NYC pays firms that owe millions in past due taxes, Stringer audit says

New York City’s Department of Finance continues to pay almost 200 contractors that owe the city millions of dollars in past due taxes, according to an audit released Thursday by Comptroller Scott Stringer.

The audit identified an additional $5.7 million in taxes that could be collected by the DOF.

The problems occur largely because of simple oversight failures by DOF that result in a breakdown of its standard process. To increase the city’s tax revenue, Stringer called for more effective DOF payment seizure practices.

New York City Comptroller Scott Stringer in May 2018.

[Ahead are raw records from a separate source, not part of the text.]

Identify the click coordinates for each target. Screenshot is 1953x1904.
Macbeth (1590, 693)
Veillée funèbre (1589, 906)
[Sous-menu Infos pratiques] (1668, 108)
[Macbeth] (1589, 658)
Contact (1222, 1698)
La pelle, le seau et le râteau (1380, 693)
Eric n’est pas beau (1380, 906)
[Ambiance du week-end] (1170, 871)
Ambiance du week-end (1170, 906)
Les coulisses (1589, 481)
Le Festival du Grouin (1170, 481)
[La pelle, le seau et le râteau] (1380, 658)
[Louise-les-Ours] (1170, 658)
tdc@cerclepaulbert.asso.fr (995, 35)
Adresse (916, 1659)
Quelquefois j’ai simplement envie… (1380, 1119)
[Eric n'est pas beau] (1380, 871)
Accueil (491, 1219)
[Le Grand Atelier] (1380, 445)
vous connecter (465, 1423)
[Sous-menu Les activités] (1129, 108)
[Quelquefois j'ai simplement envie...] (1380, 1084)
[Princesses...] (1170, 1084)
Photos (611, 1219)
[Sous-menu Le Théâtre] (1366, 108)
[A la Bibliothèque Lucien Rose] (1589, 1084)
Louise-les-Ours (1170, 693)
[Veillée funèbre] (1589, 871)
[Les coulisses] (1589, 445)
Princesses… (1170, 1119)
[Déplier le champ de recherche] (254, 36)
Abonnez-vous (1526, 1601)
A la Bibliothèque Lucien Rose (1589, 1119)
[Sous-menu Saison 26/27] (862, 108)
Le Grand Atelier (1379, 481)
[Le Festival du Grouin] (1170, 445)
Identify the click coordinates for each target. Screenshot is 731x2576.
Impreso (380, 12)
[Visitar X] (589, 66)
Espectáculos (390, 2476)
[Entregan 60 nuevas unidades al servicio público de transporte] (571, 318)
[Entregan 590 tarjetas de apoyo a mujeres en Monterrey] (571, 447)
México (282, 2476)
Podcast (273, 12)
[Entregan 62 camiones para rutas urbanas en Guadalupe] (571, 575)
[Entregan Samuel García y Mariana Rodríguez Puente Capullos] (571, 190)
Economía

“For New York families struggling to make ends meet, every single penny counts – we need to make sure New York City tax dollars are collected in full and are serving our children, seniors, and neighbors,” Stringer said. “Our audit identified a basic way the Department of Finance could collect an additional $5.7 million – that’s enough to fund salaries for 71 teachers for a year, shelter 1,500 homeless families for one month or provide nearly 700,000 home-delivered meals to seniors.”

DOF is responsible for collecting city taxes from private contractors and companies that do business with agencies. If a business working with a city agency doesn’t pay its taxes, DOF can temporarily freeze payments to that firm; unless the taxes are paid, DOF can take the back taxes the city is owed from those frozen funds.

The audit found the DOF routinely pays companies that owe back taxes. While it does temporarily hold payments, it doesn’t take the steps to ultimately collect owed taxes from those funds on hold; the audit found that the DOF has not seized any of that money as payment for city taxes since October 2014.

The audit made several recommendations: Track and measure collection of city tax debt from city vendors; revise procedures to better collect tax debt from city vendors; require staff to take timely steps to deduct vendors’ tax debts from the city’s payments; withhold payment until the debt is collected, vacated by a court or withdrawn by DOF after appropriate documentation has been filed; and if other collection methods fail, deduct back taxes from city payments to offset the $5.7 million in city business taxes owed by city vendors.